Among them, constrained-layer damping (CLD) configurations (consisting of a viscoelastic core layer sandwiched between structural and constraining layers) have proven to be especially efficient in dissipating vibrational energy across broad frequency ranges. However, their performance is highly dependent on a number of parameters, including material properties, layer thicknesses, temperature, frequency, and pres-stress. The design and optimisation of passive damping systems, and CLDs in particular, remain a challenge. The viscoelastic materials used in such configurations exhibit complex time- and frequency-dependent behaviours that are sensitive to temperature and loading conditions. Predicting the damping efficiency of a viscoelastic treatment from numerical simulations requires accurate material characterisation and reliable constitutive models capable of reproducing these dependencies and exploring the influence of design parameters systematically.

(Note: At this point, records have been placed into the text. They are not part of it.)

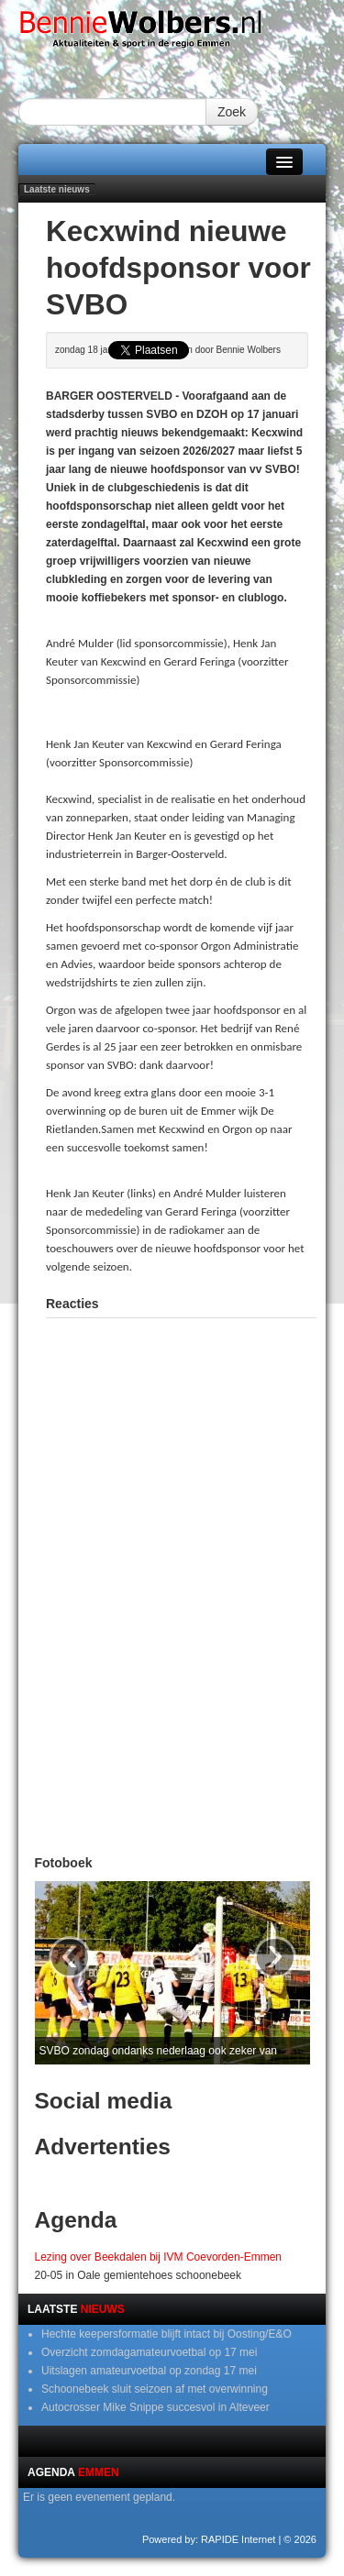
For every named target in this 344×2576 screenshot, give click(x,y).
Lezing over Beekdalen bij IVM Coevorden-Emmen (158, 2257)
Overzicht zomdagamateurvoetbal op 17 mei (149, 2352)
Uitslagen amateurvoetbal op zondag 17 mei (149, 2370)
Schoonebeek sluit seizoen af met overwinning (154, 2389)
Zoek (231, 112)
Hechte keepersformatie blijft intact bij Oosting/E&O (166, 2334)
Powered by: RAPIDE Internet (209, 2539)
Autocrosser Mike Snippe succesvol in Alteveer (155, 2407)
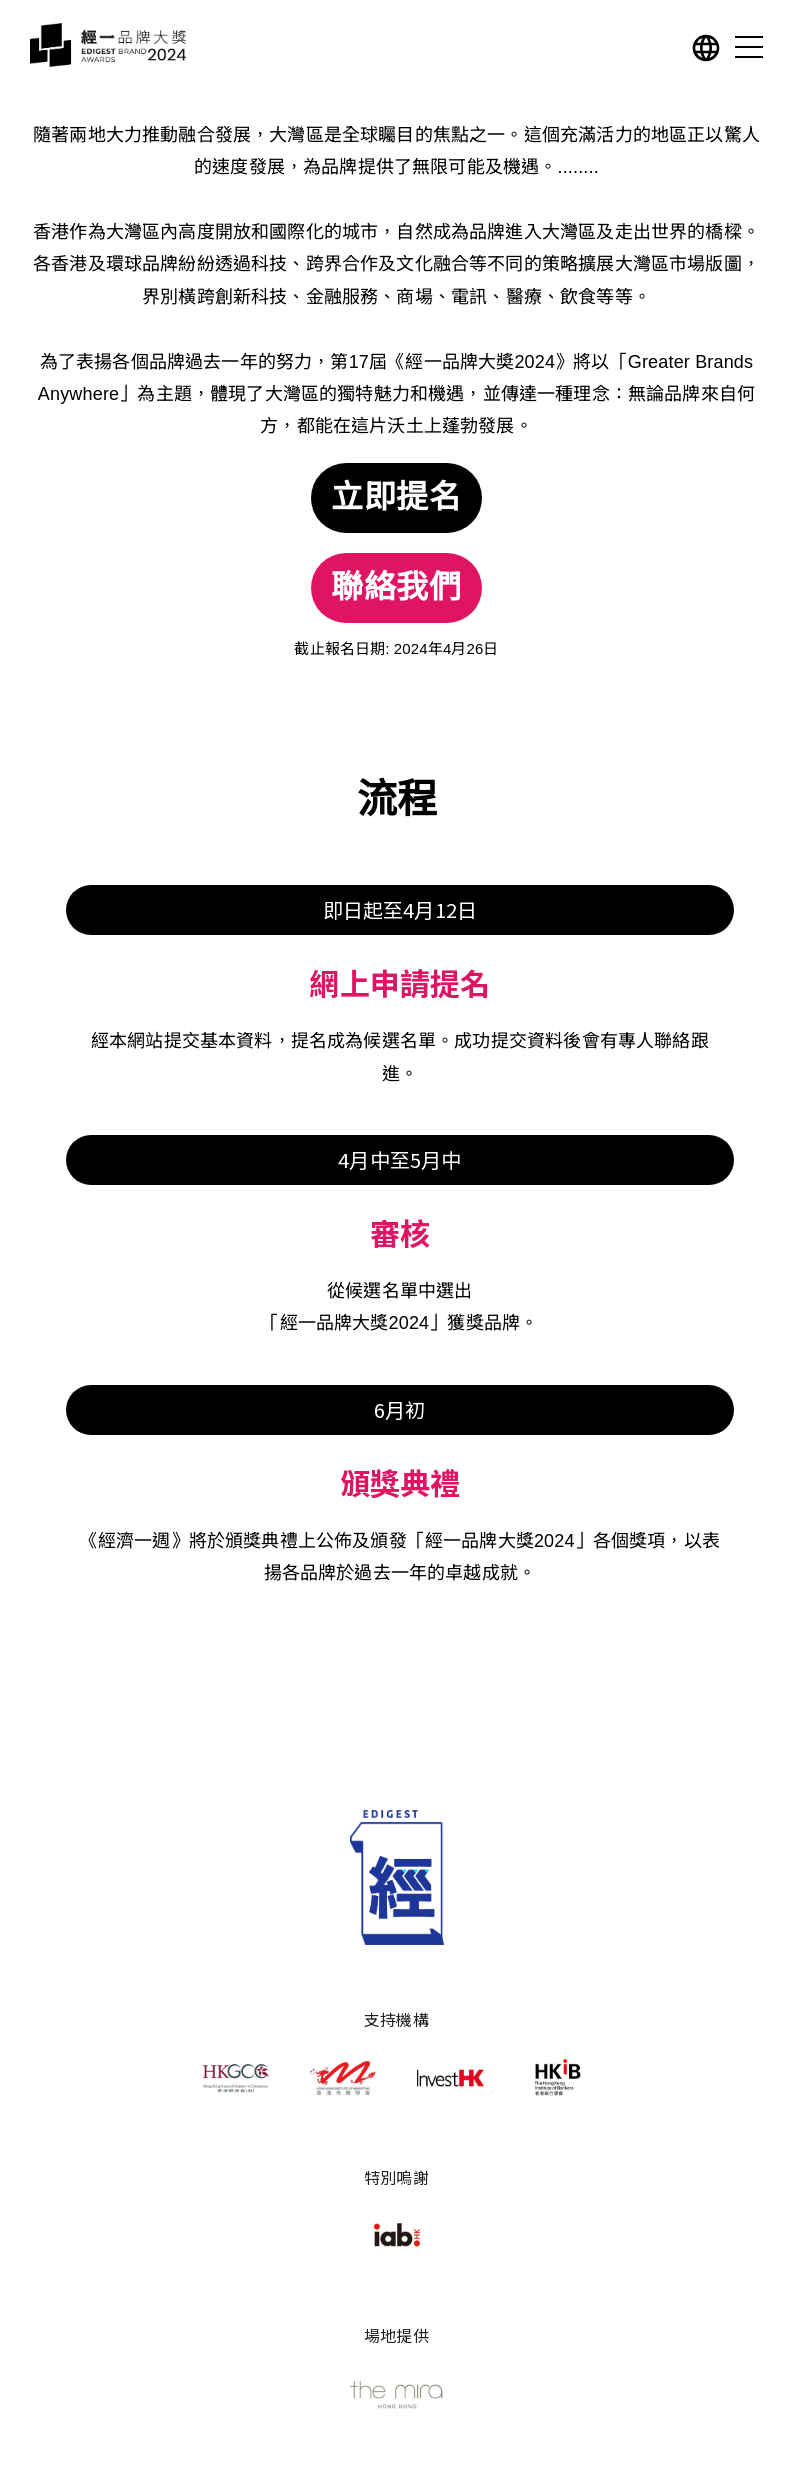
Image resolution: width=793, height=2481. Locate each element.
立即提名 (397, 498)
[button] (706, 51)
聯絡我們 (397, 588)
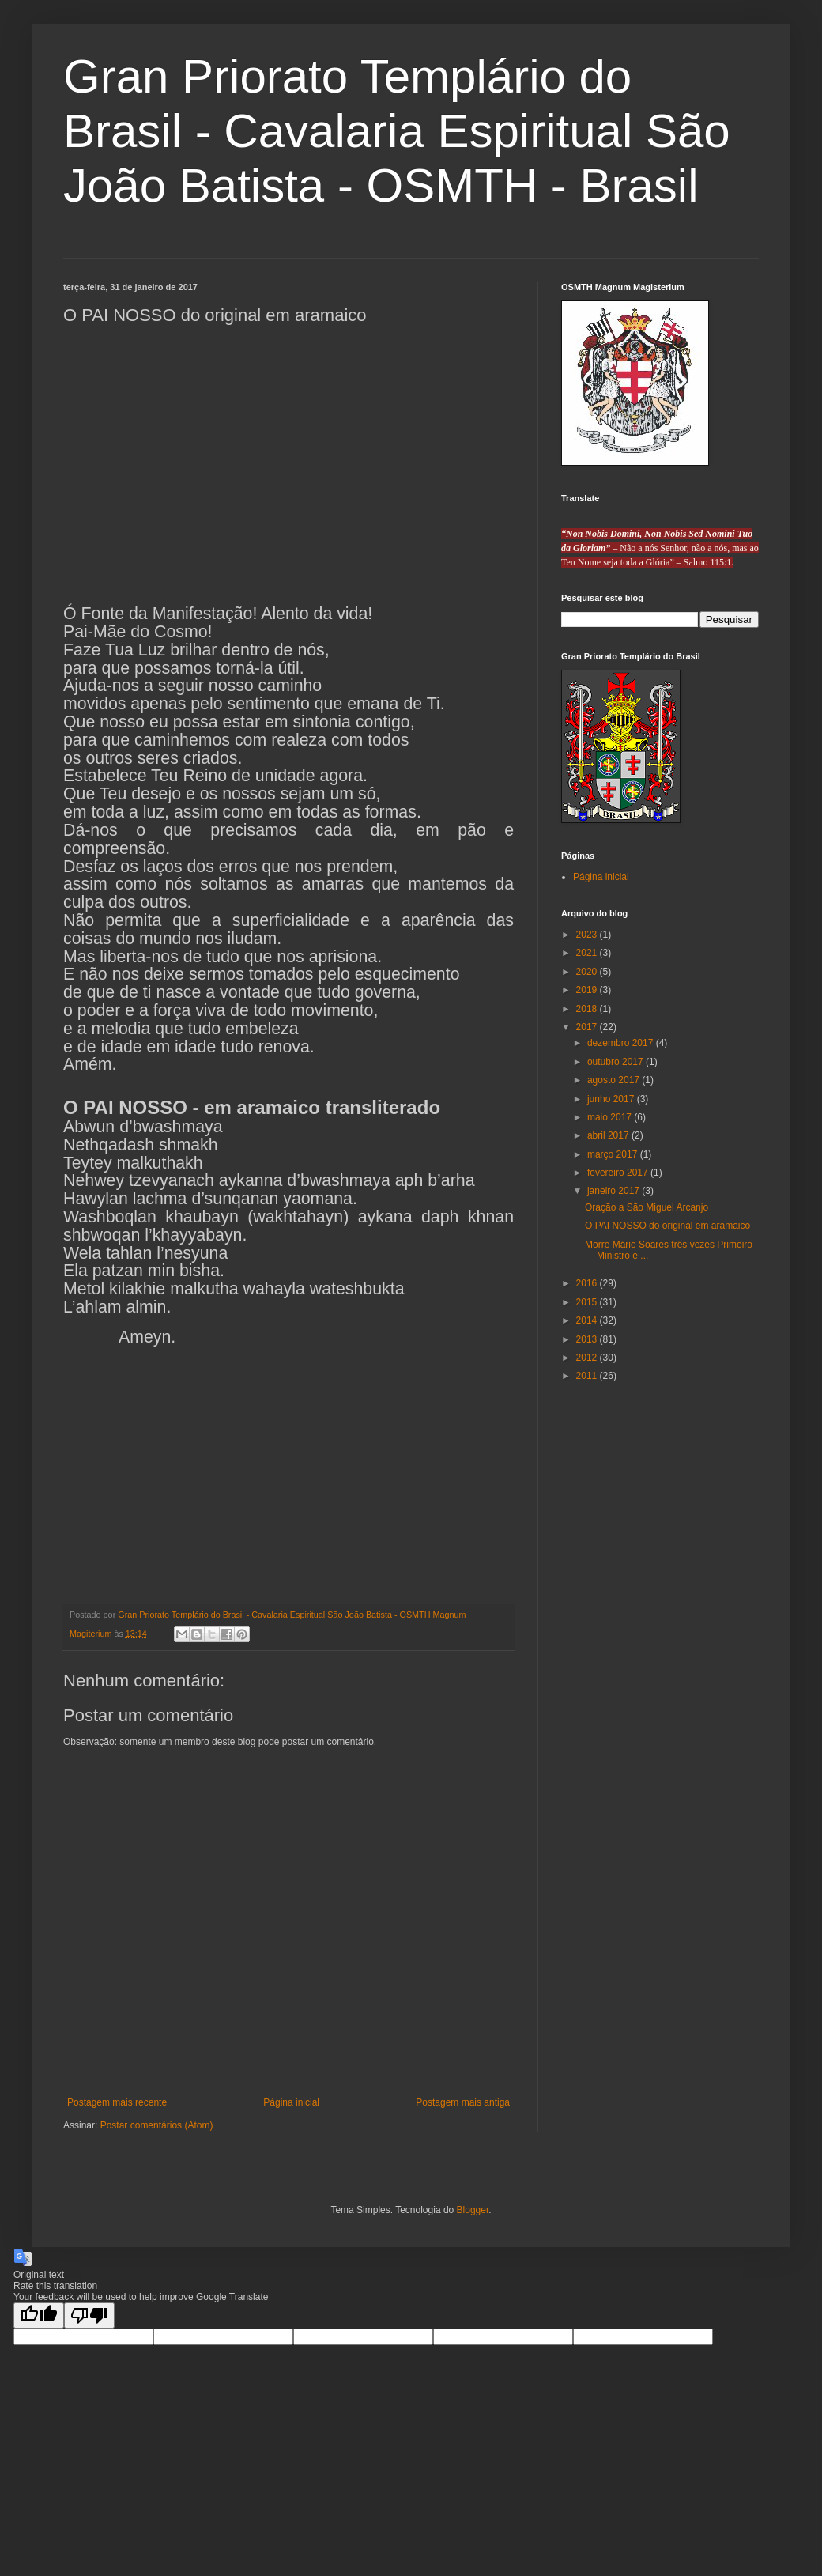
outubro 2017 (616, 1061)
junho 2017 (612, 1099)
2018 (588, 1008)
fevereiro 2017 (618, 1172)
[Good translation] (38, 2315)
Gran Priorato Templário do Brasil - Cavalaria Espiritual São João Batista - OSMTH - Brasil (396, 131)
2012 (588, 1357)
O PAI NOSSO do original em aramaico (667, 1225)
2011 (588, 1375)
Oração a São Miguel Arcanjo (646, 1207)
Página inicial (291, 2102)
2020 (588, 971)
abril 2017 (609, 1135)
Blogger (473, 2209)
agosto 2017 (614, 1080)
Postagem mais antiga (463, 2102)
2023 (588, 934)
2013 (588, 1339)
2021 (588, 952)
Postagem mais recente (117, 2102)
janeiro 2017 (614, 1190)
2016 (588, 1283)
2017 (588, 1027)
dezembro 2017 (621, 1042)
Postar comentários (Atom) (156, 2125)
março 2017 (613, 1154)
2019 (588, 989)
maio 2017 (610, 1117)
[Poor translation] (89, 2315)
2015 (588, 1302)
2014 (588, 1320)
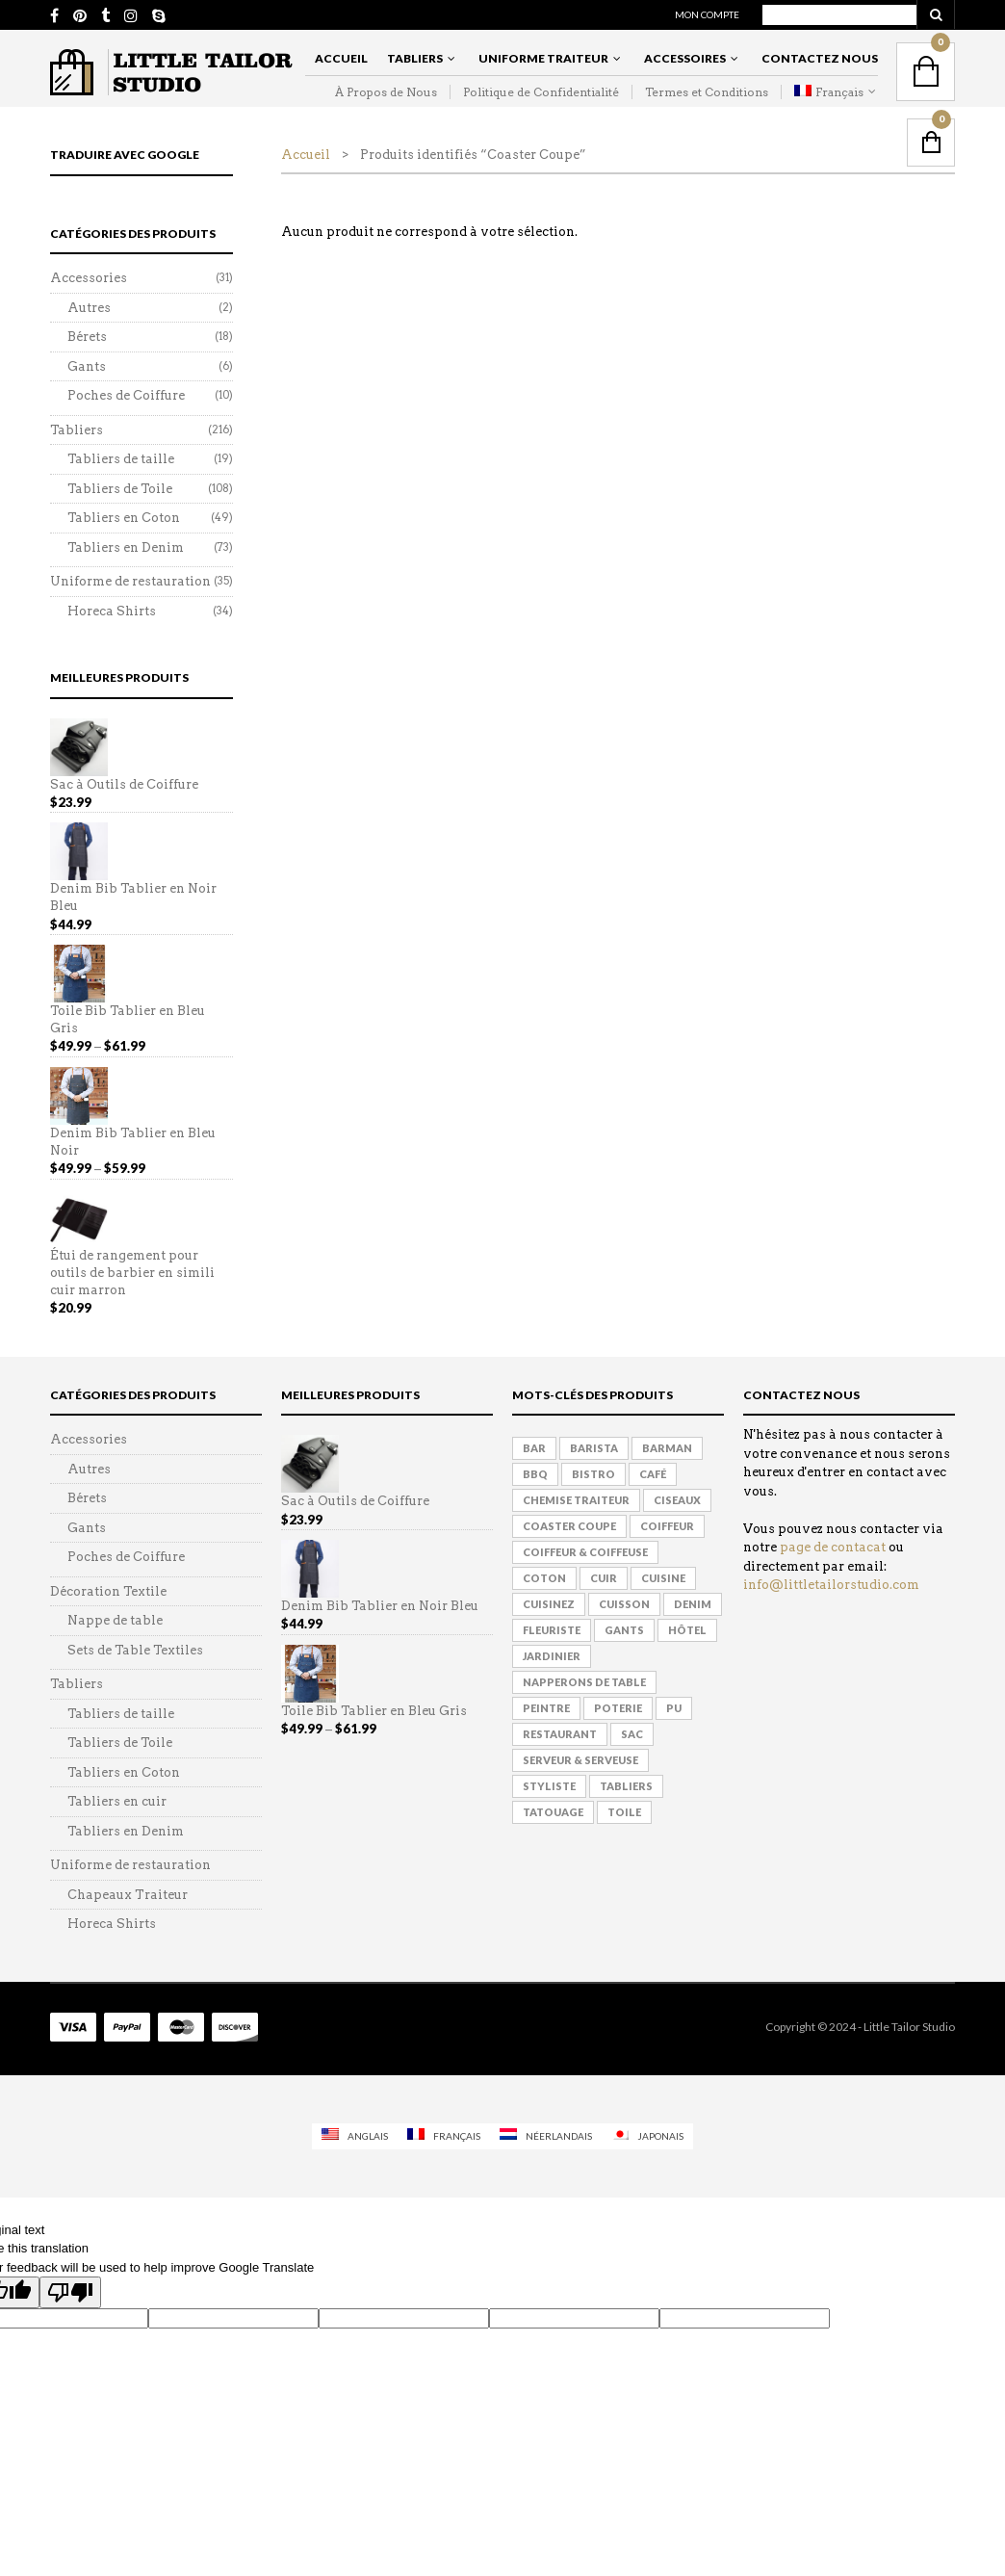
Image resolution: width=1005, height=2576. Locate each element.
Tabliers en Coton (123, 517)
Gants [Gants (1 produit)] (624, 1630)
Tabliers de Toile (119, 488)
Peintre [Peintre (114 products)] (546, 1708)
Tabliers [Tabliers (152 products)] (626, 1786)
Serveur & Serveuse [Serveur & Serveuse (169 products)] (580, 1760)
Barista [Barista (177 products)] (594, 1448)
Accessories (88, 278)
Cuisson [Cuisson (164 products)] (624, 1604)
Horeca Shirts (111, 611)
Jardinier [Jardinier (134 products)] (551, 1656)
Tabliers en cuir (117, 1801)
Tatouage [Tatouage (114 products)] (553, 1812)
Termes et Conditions (706, 92)
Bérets (87, 336)
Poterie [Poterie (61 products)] (618, 1708)
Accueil (341, 58)
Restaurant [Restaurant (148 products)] (560, 1734)
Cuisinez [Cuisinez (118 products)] (549, 1604)
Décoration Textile (108, 1591)
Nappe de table (115, 1620)
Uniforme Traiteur (543, 58)
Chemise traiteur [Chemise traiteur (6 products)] (576, 1500)
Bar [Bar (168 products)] (534, 1448)
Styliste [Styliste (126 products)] (549, 1786)
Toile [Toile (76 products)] (624, 1812)
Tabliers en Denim (125, 547)
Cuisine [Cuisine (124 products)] (663, 1578)
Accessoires (685, 58)
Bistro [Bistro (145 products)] (593, 1474)
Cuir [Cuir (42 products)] (603, 1578)
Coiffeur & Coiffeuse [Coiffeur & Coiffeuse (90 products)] (585, 1552)
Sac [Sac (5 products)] (632, 1734)
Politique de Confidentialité (541, 92)
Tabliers (415, 58)
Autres (89, 307)
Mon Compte (707, 14)
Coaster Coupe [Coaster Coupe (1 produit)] (569, 1526)
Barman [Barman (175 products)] (667, 1448)
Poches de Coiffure (126, 395)
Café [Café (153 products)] (652, 1474)
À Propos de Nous (386, 92)
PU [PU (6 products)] (674, 1708)
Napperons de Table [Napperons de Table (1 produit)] (584, 1682)
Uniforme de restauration (130, 581)
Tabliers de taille (120, 459)
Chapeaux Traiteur (127, 1894)
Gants (86, 366)
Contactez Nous (819, 58)
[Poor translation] (70, 2292)
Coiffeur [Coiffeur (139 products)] (667, 1526)
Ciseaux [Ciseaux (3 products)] (677, 1500)
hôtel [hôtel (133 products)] (687, 1630)
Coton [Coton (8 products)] (544, 1578)
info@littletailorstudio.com (831, 1584)
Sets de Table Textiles (135, 1650)
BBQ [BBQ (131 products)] (535, 1474)
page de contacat (833, 1547)
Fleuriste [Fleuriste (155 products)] (551, 1630)
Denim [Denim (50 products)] (692, 1604)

The research presented in this HDR thesis addresses these challenges by establishing a comprehensive framework linking material characterisation, constitutive modelling, numerical simulation, and experimental validation for viscoelastically damped structures. The overall research approach is strongly interdisciplinary, combining insights from materials science, structural dynamics, and computational mechanics. Through this integrated methodology, this work contributes to a more predictive and physically grounded understanding of viscoelastic damping in complex structures. The results are expected to facilitate the rational design and optimisation of damping treatments in a wide range of engineering applications, bridging the gap between laboratory characterisation and full-scale structural performance.